Introduction
Polycystic ovary syndrome (PCOS) is a common endocrine disorder associated with hyperandrogenism, insulin resistance and dyslipidaemia. These disturbances lead to an increased risk of cardiometabolic disease including type 2 diabetes1. The underlying drivers of this process are unclear although chronic inflammation may play an important role2.
The complement system is a key regulator of inflammation and consists of three activation pathways: classical, alternative and lectin, which converge at the level of C3 to form C3 convertases. Whilst the classical and lectin pathway convertases depend on C2 and C4 cleavage, the alternative pathway convertase requires factor B and factor D. Further activation of the complement system through to the terminal pathway involves C5 cleavage and leads to formation of the membrane attack complex and its fluid-phase by-product, the terminal complement complex (TCC). Both positive and negative regulators exist, including the alternative pathway regulators properdin and factor H.

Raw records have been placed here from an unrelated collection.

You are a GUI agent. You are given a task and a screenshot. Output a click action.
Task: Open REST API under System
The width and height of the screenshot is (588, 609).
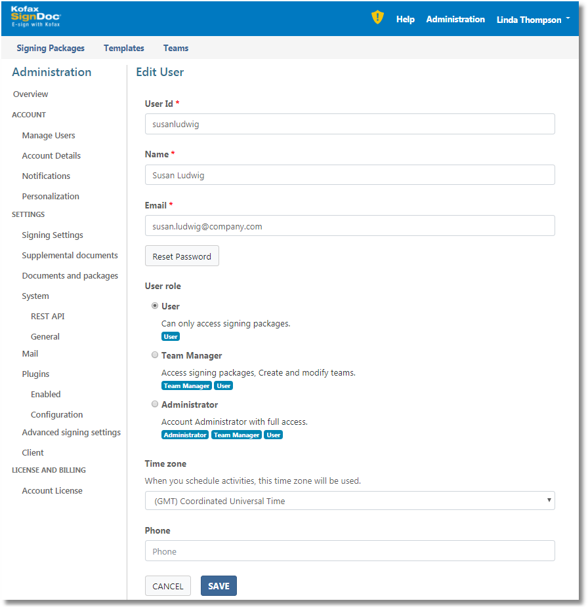click(x=47, y=316)
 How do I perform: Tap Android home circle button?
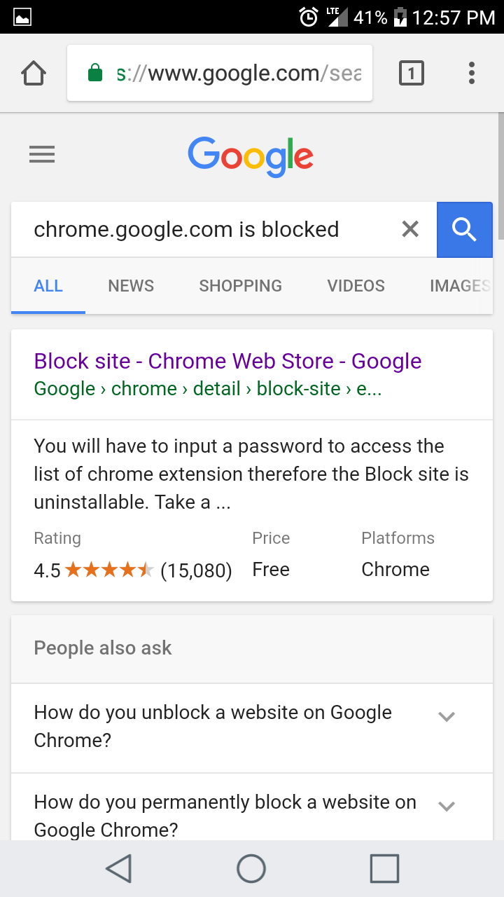pos(251,869)
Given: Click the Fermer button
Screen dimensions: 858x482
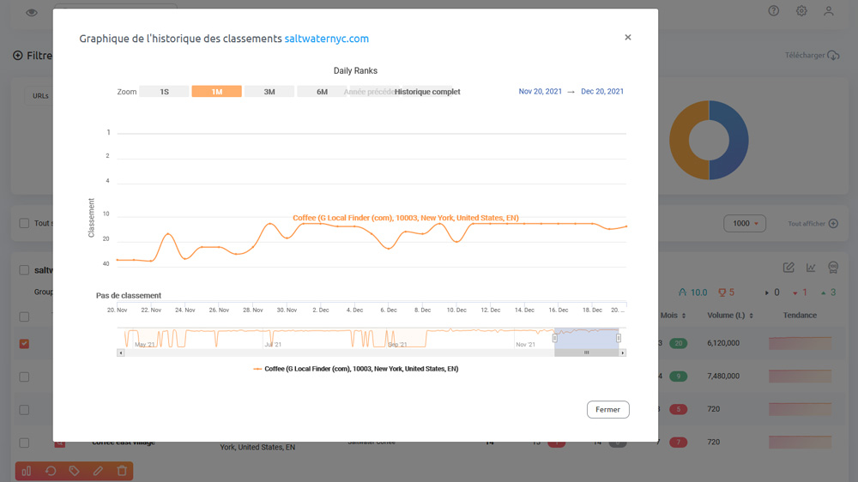Looking at the screenshot, I should (608, 409).
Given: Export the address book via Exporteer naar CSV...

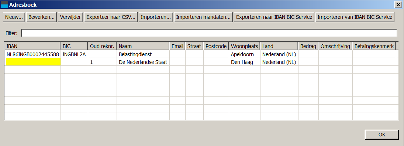Looking at the screenshot, I should pos(111,17).
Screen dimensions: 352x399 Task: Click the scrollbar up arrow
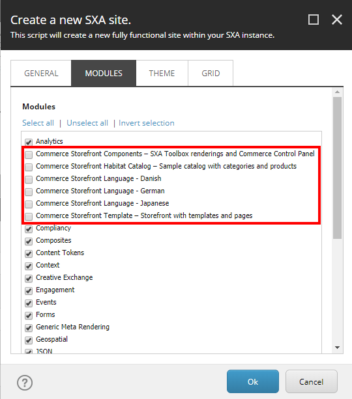pos(337,92)
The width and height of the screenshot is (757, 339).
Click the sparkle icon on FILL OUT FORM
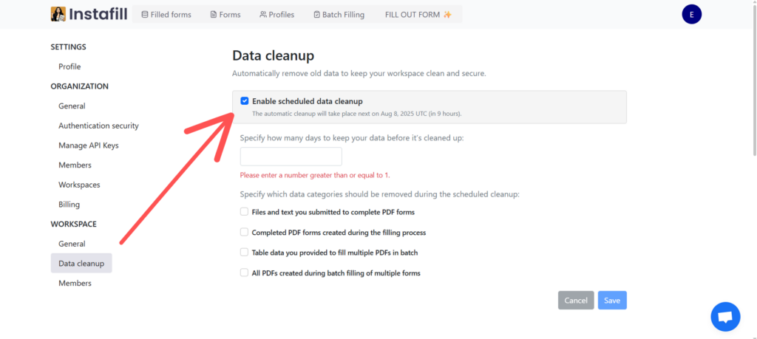point(447,15)
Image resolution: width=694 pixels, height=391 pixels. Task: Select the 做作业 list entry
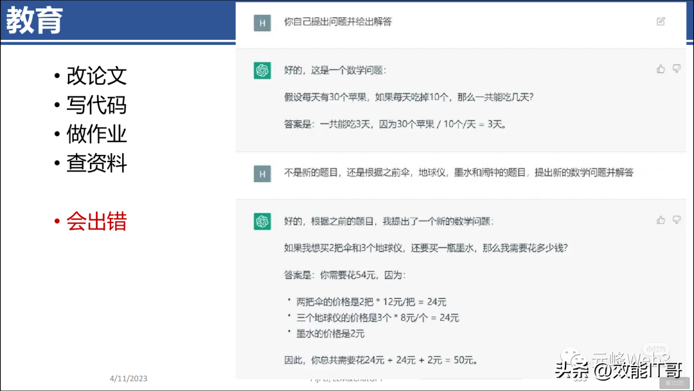click(x=96, y=134)
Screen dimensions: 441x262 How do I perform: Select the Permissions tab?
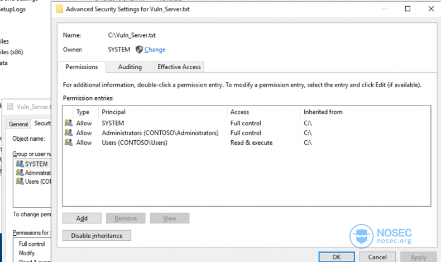pos(82,67)
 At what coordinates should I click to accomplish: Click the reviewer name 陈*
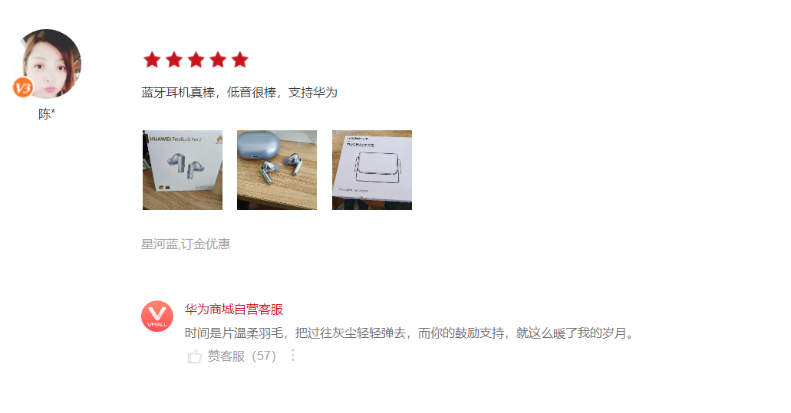pos(47,114)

Components of the complement system, notably C3, have been shown to be increased in patients with metabolic syndrome3, type 2 diabetes4 and cardiovascular disease5. Postprandially, C3 activation has been shown to increase lipid clearance and storage in human adipocytes6,7; C3a, a product of C3 activation, is rapidly cleaved in plasma to form C3a(desArg). C3a(desArg) binds to its receptor, C5L2, on adipocytes to increase triglyceride synthesis6,8,9. Chylomicrons, transporters of lipids in the postprandial period, have been shown to increase C3 activation10, an event that is regulated in vivo by factor H11. Furthermore, activation pathway components (C3, C4, factor D and factor B) alter after a meal, and postprandial C3 responses differ in patients with and without cardiometabolic disease12-15. These findings suggest that dysregulated postprandial complement activation may influence metabolic health and contribute to the development of cardiometabolic pathology.

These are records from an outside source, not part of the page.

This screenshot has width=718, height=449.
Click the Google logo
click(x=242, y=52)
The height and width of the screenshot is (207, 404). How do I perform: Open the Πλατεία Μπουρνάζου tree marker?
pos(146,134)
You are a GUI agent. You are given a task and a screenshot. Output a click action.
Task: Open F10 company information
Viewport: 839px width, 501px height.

Only a few studies have examined the complement system in women with PCOS, finding increased levels of factor D16 and C3a(desArg)17,18, and increased18,19or no difference20,21 in C3 levels compared to matched controls. However, many of these studies are limited by fasting measurements only and small sample sizes. We therefore sought to establish whether the complement system is activated in women with PCOS and whether any abnormalities are evident in the postprandial as well as the fasting state.